**Exercise goal:**
Retype all of the entries that appear below, keeping them exactly as they are.

<<<<

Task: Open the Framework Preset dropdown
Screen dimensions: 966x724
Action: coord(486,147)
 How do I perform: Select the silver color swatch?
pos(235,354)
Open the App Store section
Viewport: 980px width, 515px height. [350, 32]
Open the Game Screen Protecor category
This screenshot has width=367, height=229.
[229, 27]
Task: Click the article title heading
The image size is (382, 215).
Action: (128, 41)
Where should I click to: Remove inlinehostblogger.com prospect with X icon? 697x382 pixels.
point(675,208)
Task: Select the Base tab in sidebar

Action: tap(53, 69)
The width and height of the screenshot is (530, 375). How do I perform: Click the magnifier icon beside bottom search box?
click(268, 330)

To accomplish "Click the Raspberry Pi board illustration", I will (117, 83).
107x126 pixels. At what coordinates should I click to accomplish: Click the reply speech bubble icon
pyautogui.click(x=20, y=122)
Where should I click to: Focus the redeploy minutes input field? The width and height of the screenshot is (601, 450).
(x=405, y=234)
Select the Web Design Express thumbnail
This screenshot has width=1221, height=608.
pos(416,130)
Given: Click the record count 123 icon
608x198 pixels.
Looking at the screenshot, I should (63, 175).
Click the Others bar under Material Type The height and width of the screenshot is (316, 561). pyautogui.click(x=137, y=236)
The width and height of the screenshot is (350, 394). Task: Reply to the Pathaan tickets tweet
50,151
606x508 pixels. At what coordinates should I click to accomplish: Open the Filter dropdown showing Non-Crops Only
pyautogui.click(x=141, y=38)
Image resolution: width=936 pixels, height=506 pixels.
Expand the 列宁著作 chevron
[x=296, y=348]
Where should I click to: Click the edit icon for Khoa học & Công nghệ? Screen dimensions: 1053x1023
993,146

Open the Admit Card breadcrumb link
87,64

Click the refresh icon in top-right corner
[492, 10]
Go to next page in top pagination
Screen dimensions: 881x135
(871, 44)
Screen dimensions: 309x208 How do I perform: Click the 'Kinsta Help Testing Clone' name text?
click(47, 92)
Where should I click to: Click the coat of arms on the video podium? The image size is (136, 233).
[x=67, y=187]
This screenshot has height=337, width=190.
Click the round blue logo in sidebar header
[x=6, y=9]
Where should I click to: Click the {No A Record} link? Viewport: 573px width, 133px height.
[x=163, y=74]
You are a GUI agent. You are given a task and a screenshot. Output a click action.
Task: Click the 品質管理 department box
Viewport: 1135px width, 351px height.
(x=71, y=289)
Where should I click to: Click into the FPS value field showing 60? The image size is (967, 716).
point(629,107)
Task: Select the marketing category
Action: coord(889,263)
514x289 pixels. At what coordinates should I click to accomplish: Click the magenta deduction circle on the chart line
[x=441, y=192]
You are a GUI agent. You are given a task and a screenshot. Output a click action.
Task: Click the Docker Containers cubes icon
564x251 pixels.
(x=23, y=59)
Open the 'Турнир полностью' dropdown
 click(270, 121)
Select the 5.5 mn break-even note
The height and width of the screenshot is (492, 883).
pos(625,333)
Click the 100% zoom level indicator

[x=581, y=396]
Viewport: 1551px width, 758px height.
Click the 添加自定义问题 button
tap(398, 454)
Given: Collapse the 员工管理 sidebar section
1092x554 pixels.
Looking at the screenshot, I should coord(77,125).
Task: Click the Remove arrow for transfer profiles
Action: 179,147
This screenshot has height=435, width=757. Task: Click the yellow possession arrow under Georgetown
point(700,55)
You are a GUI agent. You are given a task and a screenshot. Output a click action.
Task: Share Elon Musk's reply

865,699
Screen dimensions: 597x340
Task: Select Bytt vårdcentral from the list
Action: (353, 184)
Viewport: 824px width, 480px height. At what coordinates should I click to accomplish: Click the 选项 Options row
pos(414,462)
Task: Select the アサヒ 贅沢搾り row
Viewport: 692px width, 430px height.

>>>>

**Task result:**
Task: Open the Framework Preset dropdown
Screen dimensions: 966x724
Action: coord(486,147)
 How do I perform: Select the silver color swatch?
pos(235,354)
Open the App Store section
Viewport: 980px width, 515px height. [350, 32]
Open the Game Screen Protecor category
This screenshot has width=367, height=229.
[229, 27]
Task: Click the article title heading
The image size is (382, 215).
Action: (128, 41)
Where should I click to: Remove inlinehostblogger.com prospect with X icon? 697x382 pixels.
point(675,208)
Task: Select the Base tab in sidebar

Action: tap(53, 69)
The width and height of the screenshot is (530, 375). How do I perform: Click the magnifier icon beside bottom search box?
click(268, 330)

To accomplish "Click the Raspberry Pi board illustration", I will (117, 83).
107x126 pixels. At what coordinates should I click to accomplish: Click the reply speech bubble icon
pyautogui.click(x=20, y=122)
Where should I click to: Focus the redeploy minutes input field? The width and height of the screenshot is (601, 450).
(x=405, y=234)
Select the Web Design Express thumbnail
This screenshot has width=1221, height=608.
pos(416,130)
Given: Click the record count 123 icon
608x198 pixels.
Looking at the screenshot, I should (63, 175).
Click the Others bar under Material Type The height and width of the screenshot is (316, 561). pyautogui.click(x=137, y=236)
The width and height of the screenshot is (350, 394). Task: Reply to the Pathaan tickets tweet
50,151
606x508 pixels. At what coordinates should I click to accomplish: Open the Filter dropdown showing Non-Crops Only
pyautogui.click(x=141, y=38)
Image resolution: width=936 pixels, height=506 pixels.
Expand the 列宁著作 chevron
[x=296, y=348]
Where should I click to: Click the edit icon for Khoa học & Công nghệ? Screen dimensions: 1053x1023
993,146

Open the Admit Card breadcrumb link
87,64

Click the refresh icon in top-right corner
[492, 10]
Go to next page in top pagination
Screen dimensions: 881x135
(871, 44)
Screen dimensions: 309x208 How do I perform: Click the 'Kinsta Help Testing Clone' name text?
click(47, 92)
Where should I click to: Click the coat of arms on the video podium? The image size is (136, 233).
[x=67, y=187]
This screenshot has height=337, width=190.
Click the round blue logo in sidebar header
[x=6, y=9]
Where should I click to: Click the {No A Record} link? Viewport: 573px width, 133px height.
[x=163, y=74]
You are a GUI agent. You are given a task and a screenshot. Output a click action.
Task: Click the 品質管理 department box
Viewport: 1135px width, 351px height.
(x=71, y=289)
Where should I click to: Click into the FPS value field showing 60? The image size is (967, 716).
point(629,107)
Task: Select the marketing category
Action: coord(889,263)
514x289 pixels. At what coordinates should I click to accomplish: Click the magenta deduction circle on the chart line
[x=441, y=192]
You are a GUI agent. You are given a task and a screenshot. Output a click action.
Task: Click the Docker Containers cubes icon
564x251 pixels.
(x=23, y=59)
Open the 'Турнир полностью' dropdown
 click(270, 121)
Select the 5.5 mn break-even note
The height and width of the screenshot is (492, 883).
pos(625,333)
Click the 100% zoom level indicator

[x=581, y=396]
Viewport: 1551px width, 758px height.
Click the 添加自定义问题 button
tap(398, 454)
Given: Collapse the 员工管理 sidebar section
1092x554 pixels.
Looking at the screenshot, I should coord(77,125).
Task: Click the Remove arrow for transfer profiles
Action: 179,147
This screenshot has height=435, width=757. Task: Click the yellow possession arrow under Georgetown
point(700,55)
You are a GUI agent. You are given a task and a screenshot. Output a click action.
Task: Share Elon Musk's reply

865,699
Screen dimensions: 597x340
Task: Select Bytt vårdcentral from the list
Action: (353, 184)
Viewport: 824px width, 480px height. At what coordinates should I click to accomplish: Click the 选项 Options row
pos(414,462)
Task: Select the アサヒ 贅沢搾り row
Viewport: 692px width, 430px height.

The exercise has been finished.